Menurut perkataan seorang wanita Libya, “Anak saya yang berusia 10 tahun
bertanya kenapa semua orang melupakan Syria begitu perang di Gaza dimulai? Dan
saya menjawab, mereka sudah lupa tentang Suriah sejak beberapa waktu lalu.”
Kedua
krisis di Timur Tengah ini memang terpisah, akan tetapi memiliki hubungan dalam
banyak hal. Media yang dikontrol oleh rezim Suriah melakukan serangan dan
pengeboman lewat udara oleh “musuh Zionis”, bahasa yang umum digunakan dalam
puluhan tahun konfrontasi ini. Laporan tersebut menggambarkan anak-anak
Palestina yang tewas yang mengingatkan potret buram anak-anak yang menjadi
korban bom gentongnya Assad, yang tidak pernah muncuk di TV pemerintah. Dalam
beberapa kasus, foto-foto yang berasal dari Aleppo di tampilkan di berbagai
sosial media sebagai foto-foto yang berasal dari Gaza, seakan-akan kondisi
aslinya tidak lebih mengerikan.
Bab
terakhir dalam perang yang tak berimbang antara Israel dan Palestina membuat
Assad mengubah arti sebuah cerita tentang “axis of resistance” yang memasukkan
Syria dan sekutu mereka Iran dan Hizbullat. Cukup berharga untuk diingat, Hamas
dipaksa untuk meninggalkan kantor mereka di Damaskus ketika mereka harus
menunjukkan sikap mereka melawan pejuang yang melawan rezim Suriah, dimana ini
adalah salah satu alasan yang merupakan kelemahan mereka, walau dapat dibantah,
hal ini adalah keputusasaan untuk memilih lawan yang lebih besar secara cepat.
Kekejaman
Suriah terhadap negara tetangga di bagian selatan cukup nyata. Israel mencaplok
Dataran Tinggi Golan dam menekan rakyat Palestina (yang hidup nyaman di Suriah
dibanding dengan rakyat Palestina yang hidup di negara-negara arab lainnya),
meskipun Assad, seperti bapaknya, telah mengeksploitasi rakyat Palestia untuk
kepentingannya.
“Sekarang,
konflik Arab-Israel kembali ke panggung utama, Assad kembali ke zona nyamannya”

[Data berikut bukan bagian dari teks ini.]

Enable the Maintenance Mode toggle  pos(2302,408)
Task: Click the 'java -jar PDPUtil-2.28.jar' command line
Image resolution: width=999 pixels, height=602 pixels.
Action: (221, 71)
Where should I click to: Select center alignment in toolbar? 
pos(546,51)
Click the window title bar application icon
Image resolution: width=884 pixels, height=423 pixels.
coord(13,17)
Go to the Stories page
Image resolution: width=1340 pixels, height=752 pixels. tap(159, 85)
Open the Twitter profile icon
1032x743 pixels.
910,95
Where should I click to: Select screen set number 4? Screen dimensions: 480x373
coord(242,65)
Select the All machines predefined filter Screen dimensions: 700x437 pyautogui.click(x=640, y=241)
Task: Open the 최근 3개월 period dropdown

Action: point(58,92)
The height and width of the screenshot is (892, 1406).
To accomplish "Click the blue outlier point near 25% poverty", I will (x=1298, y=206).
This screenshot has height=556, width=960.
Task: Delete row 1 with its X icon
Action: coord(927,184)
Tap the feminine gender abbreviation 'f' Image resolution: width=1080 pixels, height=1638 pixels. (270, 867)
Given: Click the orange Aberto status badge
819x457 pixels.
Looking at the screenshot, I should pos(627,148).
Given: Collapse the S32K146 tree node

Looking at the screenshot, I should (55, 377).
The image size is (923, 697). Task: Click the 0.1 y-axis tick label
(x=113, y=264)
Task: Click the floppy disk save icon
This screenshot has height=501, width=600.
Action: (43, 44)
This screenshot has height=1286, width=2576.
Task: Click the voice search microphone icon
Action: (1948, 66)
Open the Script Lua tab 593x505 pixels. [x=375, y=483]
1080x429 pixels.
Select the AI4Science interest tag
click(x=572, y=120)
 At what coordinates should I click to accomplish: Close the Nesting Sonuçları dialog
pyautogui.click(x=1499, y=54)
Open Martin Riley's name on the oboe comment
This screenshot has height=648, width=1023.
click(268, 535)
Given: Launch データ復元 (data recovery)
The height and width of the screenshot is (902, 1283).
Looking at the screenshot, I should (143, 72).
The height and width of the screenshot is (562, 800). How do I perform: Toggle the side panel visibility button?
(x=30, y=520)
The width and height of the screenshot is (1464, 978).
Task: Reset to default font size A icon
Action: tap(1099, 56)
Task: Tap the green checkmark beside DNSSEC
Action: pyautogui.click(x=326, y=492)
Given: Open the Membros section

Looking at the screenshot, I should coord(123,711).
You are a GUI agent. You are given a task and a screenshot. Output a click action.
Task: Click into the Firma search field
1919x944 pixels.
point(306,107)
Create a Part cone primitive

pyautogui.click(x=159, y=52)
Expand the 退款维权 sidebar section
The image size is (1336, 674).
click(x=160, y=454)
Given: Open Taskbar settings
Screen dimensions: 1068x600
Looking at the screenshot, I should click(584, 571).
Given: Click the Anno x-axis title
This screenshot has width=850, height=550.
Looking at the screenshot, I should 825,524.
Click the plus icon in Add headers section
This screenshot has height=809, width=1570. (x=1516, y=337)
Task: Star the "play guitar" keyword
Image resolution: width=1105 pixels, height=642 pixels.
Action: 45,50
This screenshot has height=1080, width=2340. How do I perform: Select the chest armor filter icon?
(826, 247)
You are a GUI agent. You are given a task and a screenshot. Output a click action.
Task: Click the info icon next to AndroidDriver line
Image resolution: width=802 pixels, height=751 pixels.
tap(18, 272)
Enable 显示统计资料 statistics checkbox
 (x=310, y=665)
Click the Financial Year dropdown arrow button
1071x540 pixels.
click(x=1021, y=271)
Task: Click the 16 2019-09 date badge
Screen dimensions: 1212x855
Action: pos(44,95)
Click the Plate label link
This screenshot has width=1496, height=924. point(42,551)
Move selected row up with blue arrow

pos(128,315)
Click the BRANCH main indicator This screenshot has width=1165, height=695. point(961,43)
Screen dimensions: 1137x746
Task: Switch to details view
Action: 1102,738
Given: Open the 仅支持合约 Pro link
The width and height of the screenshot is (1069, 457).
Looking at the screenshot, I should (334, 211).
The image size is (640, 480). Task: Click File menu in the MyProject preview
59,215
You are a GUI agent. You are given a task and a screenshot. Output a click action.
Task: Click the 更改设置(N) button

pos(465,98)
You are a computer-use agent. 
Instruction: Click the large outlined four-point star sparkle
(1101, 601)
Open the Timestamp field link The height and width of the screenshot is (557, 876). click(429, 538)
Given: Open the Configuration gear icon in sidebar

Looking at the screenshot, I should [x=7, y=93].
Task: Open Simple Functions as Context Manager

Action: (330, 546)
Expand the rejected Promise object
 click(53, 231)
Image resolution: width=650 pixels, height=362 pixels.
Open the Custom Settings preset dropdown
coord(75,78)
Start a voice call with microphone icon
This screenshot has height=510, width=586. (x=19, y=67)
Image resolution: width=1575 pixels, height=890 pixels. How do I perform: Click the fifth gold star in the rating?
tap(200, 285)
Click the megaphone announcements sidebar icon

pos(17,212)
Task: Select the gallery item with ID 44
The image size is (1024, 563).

kecam Nadim Shehadi anggota kelompok pemikir Chatham House. “Rezim menggunakan
konflik ini untuk mengesahkan dirinya sendiri, dan pihak oposisi mengabaikannya
dan meuntut segala hal yang tidak berhubungan dengan hal terebut”
Mengumpulkan
dua perang mebuat kontroversi instan. Komentator dianggap berpihak kepada
Israel menggunakan Suriah “untuk mengalihkan perhatian dari perang Israel dan
kejahatan di Gaza.” Atau menjadi tertarik untuk mengangkat perihal Assad dimana
jadi mengesampingkan PM Israel Benyamin Netanyahu. Banyak pendukung Palestina
kembali menekan para penentang presiden Suriah dengan tuduhan mereka adalah
jihadi fanatik yang di dukung oleh isu sektarian dan negara-negara teluk,
padahal para pendukung Palestina ini mengesampingkan elemen-elemen oposisi yang
demokrat dan moderat.
Israel
dan para pendukung mereka mengeluh tentang “kemarahan selektif” dan sering
mengisyaratkan motif anti-Semit. Tidak jelas, namun bagaimanapun membuat
perhatian media lebih dekat ke Suriah atau kurang fokus pada Gaza, akan
membantu menyelesaikan masalah Palestina, kecuali solusi dapat ditemukan dengan
PR (Public Relation) yang lebih efektif. Aktivis Anti-Assad memprotes
“internasionalisme selektif” yang menentang “hukuman kolektif dan pembunuhan
massal warga Palestina dan Arab dalam satu lahan dengan satu pemerintahan dan
mendukung atau membenarkan hukuman kolektif mereka dengan pembunuhan massal
ketika pemerintah yang berbeda adalah pelaku untuk target yang sama”.
Untuk
menyebut Suriah dan Palestina sebagai “satu revolusi, dan kebebasan yang tak
terpisahkan” mungkin slogan yang menggerakkan, akan tetapi mengabaikan banyak
perbedaan di antara dua perang tersebut. Namun, mereka memiliki satu hal
penting yang sama: sejak runtuhnya dukungan PBB dan pembicaraan Jenewa pada bulan
Februari, tidak ada negosiasi perdamaian tentang masa depan Suriah. Hal yang
sama telah berlaku untuk Palestina dan Israel sejak upaya maraton mediasi John
Kerry menjadi omong kosong pada bulan April. Pelajaran bagi komunitas
internasional, lelah atau bosan dengan bersaing cerita tentang pembantaian
Timur Tengah, adalah masalah yang dibiarkan bernanah lebih buruk – dan selalu
mengambil korban manusia yang mengerikan.